-- Work to be completed --
From the data below, report how many lines contain the word "computer", giving the number and nothing else.

###

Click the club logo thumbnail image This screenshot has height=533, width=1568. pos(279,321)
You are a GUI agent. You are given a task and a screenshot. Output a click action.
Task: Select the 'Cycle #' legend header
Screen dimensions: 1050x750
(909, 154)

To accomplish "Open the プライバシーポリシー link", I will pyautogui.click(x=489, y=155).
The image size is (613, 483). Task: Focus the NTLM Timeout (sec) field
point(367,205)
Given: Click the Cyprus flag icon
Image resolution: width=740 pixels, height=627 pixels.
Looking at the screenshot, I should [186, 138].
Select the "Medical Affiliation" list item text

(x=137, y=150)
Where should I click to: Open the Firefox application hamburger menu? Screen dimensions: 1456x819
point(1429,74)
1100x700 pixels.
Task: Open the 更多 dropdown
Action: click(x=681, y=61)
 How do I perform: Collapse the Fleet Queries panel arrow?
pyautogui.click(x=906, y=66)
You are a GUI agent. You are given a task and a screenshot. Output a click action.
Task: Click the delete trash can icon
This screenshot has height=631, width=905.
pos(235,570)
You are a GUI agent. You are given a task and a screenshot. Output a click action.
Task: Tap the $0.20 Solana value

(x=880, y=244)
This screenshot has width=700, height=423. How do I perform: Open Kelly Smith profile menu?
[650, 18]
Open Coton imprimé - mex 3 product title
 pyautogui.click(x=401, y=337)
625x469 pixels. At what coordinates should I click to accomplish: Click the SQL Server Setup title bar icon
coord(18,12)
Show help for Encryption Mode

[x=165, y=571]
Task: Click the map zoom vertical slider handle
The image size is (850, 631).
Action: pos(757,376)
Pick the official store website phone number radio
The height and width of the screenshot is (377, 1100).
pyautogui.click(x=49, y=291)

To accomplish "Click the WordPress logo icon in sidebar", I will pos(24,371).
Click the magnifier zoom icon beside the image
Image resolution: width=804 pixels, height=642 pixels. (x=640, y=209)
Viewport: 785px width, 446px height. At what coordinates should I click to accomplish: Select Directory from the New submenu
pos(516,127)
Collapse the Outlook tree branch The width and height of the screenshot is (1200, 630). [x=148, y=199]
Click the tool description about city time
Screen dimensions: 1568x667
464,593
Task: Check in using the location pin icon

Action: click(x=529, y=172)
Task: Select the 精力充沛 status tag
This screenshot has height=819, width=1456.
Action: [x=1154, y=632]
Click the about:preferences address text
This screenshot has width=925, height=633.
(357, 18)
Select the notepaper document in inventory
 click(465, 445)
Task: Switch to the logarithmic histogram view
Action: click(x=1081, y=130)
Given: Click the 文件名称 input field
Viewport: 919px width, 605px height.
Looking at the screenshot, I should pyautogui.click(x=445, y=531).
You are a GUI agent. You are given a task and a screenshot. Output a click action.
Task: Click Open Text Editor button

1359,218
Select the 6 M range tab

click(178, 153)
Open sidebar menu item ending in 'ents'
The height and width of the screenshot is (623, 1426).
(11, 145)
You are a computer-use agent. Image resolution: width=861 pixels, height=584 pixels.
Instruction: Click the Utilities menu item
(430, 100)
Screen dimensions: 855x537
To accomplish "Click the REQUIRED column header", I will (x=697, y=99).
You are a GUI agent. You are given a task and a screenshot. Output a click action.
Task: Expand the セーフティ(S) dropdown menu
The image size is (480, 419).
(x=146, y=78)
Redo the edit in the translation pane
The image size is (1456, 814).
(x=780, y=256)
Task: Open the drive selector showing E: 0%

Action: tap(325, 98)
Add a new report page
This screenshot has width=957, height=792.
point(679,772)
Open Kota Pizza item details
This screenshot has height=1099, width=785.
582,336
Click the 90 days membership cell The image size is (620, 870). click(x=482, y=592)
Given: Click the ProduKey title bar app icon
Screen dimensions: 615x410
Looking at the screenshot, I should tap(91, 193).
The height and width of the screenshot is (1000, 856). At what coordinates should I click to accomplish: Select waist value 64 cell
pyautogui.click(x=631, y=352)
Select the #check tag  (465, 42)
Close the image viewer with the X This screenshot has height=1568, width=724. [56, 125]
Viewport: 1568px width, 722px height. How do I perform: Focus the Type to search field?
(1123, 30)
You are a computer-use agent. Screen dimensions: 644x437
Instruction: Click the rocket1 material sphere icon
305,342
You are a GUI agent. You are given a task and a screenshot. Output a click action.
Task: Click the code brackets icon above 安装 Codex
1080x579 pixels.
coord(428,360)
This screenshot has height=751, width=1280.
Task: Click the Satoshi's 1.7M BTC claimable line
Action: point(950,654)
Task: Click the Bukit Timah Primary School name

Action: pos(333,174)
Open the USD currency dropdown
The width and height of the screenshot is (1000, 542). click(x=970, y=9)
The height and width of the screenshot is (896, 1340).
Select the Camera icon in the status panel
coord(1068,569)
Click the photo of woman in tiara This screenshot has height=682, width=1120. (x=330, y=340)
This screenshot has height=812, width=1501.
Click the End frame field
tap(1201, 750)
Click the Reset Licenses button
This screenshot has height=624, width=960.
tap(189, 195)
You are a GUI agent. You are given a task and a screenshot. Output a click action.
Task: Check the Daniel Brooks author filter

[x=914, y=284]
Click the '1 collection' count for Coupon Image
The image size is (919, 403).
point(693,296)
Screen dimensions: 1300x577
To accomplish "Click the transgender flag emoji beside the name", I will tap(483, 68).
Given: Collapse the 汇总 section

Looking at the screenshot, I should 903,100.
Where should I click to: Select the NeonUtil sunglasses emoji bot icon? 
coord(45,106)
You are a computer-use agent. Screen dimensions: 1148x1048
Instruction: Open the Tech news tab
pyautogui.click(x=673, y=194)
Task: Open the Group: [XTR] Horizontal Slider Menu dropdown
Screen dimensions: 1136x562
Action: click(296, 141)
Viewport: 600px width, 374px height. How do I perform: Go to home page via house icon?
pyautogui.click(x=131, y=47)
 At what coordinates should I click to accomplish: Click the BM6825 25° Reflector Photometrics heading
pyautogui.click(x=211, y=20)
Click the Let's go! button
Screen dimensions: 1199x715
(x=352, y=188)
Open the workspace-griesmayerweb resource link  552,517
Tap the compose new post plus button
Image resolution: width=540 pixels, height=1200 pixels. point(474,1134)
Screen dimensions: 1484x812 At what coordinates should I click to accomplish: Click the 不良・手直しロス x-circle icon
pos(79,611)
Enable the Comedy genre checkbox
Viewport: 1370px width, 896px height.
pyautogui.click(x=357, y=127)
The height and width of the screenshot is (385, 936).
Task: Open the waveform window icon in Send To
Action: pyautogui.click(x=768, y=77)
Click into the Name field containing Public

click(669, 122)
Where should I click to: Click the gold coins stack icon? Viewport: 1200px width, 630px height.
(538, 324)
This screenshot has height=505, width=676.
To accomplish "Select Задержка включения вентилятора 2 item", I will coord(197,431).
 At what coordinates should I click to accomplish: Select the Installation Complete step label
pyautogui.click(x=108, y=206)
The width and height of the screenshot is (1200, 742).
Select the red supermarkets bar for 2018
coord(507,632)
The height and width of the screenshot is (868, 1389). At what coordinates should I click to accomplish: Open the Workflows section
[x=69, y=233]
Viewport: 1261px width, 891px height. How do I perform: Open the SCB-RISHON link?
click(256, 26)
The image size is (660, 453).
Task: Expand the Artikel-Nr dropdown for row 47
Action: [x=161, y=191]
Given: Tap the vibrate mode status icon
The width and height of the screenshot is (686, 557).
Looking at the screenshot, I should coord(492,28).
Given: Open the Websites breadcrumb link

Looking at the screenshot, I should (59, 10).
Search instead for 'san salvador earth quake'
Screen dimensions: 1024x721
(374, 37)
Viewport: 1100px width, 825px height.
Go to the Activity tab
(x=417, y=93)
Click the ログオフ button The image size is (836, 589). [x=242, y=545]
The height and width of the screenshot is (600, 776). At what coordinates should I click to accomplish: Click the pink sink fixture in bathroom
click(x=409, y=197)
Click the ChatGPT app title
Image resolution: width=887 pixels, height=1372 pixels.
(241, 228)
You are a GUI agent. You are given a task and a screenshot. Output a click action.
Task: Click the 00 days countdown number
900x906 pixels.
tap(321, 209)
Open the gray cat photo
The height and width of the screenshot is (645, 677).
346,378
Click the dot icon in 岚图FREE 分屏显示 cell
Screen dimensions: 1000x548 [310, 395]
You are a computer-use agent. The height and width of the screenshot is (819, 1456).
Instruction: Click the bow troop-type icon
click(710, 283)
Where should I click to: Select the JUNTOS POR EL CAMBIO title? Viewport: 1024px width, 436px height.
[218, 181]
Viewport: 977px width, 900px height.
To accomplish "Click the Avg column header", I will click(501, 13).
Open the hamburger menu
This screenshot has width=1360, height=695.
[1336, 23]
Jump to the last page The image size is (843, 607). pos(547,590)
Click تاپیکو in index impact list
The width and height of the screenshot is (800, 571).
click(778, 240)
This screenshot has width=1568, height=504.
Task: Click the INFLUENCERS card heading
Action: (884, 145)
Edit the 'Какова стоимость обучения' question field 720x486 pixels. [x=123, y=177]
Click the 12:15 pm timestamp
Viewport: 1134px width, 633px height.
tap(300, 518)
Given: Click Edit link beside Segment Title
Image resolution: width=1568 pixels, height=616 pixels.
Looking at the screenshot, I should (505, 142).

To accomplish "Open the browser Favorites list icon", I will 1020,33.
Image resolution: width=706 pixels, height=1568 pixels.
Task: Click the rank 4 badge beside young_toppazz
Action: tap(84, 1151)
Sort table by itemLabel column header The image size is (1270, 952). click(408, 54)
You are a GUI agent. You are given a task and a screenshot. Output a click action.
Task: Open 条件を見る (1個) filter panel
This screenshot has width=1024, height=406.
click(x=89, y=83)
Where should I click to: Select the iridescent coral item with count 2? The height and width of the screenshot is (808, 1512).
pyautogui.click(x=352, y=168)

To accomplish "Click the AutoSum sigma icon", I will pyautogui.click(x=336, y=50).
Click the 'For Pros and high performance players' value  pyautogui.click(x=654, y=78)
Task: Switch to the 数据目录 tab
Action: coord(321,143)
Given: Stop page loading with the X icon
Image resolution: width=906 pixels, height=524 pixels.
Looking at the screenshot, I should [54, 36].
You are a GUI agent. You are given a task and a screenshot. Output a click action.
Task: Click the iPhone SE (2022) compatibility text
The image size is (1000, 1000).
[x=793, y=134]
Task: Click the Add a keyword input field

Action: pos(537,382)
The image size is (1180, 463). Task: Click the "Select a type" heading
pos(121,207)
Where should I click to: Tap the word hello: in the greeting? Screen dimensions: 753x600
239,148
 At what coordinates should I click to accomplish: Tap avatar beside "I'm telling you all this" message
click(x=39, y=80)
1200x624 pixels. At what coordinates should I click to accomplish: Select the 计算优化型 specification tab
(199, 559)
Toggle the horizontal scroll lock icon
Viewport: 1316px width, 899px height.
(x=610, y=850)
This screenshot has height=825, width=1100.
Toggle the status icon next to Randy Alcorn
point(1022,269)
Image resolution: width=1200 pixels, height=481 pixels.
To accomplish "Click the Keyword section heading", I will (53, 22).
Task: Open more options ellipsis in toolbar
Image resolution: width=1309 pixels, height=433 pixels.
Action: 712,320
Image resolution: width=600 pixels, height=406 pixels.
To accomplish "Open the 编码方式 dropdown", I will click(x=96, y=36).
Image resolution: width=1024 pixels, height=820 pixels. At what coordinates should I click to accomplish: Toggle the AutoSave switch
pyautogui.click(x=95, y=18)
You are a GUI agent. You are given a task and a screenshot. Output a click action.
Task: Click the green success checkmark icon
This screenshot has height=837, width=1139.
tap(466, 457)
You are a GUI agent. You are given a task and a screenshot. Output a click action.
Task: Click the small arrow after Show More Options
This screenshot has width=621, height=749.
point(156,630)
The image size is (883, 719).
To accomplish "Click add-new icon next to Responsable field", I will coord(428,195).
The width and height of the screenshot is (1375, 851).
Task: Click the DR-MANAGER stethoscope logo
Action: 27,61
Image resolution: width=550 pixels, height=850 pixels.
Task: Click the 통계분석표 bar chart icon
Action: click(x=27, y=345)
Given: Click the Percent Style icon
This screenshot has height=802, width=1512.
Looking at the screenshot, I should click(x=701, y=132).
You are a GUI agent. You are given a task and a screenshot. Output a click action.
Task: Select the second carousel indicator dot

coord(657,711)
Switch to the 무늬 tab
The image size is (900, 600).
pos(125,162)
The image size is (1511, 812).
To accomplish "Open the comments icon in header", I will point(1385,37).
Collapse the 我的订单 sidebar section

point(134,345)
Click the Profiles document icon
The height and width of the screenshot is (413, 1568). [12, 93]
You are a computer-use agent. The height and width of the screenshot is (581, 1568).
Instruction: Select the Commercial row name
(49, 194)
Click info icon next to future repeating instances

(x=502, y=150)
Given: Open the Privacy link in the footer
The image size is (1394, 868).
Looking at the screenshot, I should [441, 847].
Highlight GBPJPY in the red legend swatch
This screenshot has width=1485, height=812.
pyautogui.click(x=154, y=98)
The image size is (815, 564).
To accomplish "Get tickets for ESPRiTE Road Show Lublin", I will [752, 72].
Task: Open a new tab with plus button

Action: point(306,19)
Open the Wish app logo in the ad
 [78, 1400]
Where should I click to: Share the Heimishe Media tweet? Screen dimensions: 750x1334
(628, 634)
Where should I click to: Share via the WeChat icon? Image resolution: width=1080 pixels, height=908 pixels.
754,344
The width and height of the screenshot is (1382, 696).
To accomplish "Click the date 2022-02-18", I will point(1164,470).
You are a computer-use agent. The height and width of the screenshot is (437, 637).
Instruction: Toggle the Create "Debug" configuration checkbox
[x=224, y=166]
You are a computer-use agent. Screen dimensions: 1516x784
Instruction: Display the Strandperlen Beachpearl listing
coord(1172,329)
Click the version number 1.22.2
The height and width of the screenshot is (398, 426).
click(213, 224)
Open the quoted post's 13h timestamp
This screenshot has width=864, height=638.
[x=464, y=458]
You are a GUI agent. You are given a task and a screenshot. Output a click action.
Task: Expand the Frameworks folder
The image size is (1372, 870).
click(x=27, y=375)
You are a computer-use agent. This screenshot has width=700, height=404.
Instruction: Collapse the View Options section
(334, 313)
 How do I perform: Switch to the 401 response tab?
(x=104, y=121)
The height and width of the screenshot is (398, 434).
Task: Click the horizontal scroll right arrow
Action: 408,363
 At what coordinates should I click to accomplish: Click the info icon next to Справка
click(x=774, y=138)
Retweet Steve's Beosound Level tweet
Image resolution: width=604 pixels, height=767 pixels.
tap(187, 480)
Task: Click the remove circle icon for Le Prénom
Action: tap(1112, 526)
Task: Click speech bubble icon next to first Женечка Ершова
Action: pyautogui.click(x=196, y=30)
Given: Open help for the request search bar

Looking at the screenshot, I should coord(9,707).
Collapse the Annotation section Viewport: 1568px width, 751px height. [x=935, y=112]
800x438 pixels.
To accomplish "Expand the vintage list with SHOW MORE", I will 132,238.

###

-- Answer to this exercise --
8